• _PROBLEM TO SOLVE_:
Everything from the line holding "You are a computer-use" through the final line of the records is to be transcribed exactly, except pictures, and nothing beyond that.

◆ ◆ ◆

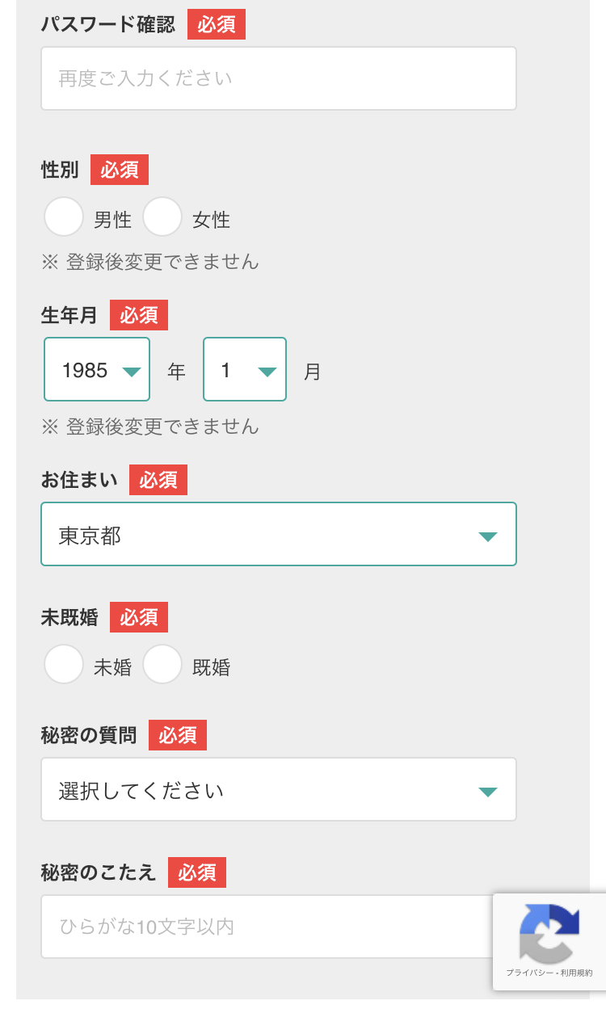Open the プライバシー link in reCAPTCHA badge
The height and width of the screenshot is (1013, 606).
(x=528, y=973)
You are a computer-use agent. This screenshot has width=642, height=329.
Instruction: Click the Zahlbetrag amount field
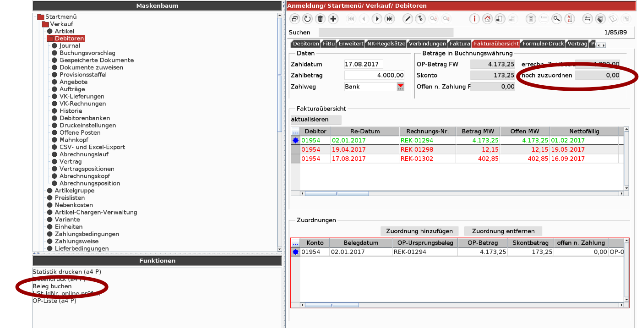(x=375, y=75)

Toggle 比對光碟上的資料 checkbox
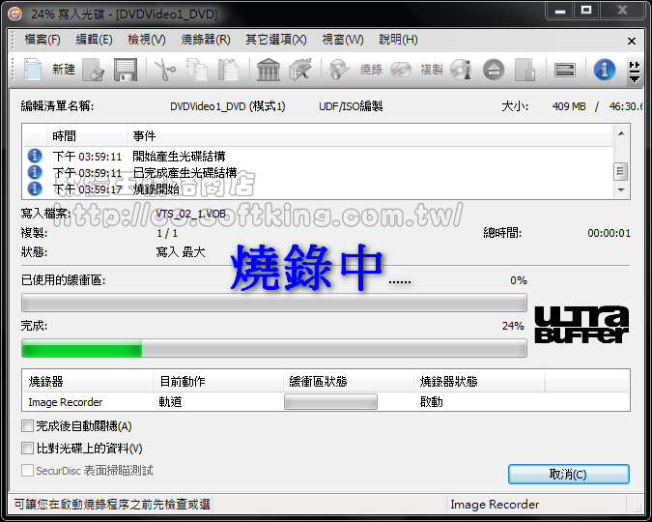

◆ ◆ ◆

• _SOLVED EXERCISE_:
You are a computer-use agent. This screenshot has width=642, height=329.
Instruction: Click the Zahlbetrag amount field
(x=375, y=75)

Toggle 比對光碟上的資料 checkbox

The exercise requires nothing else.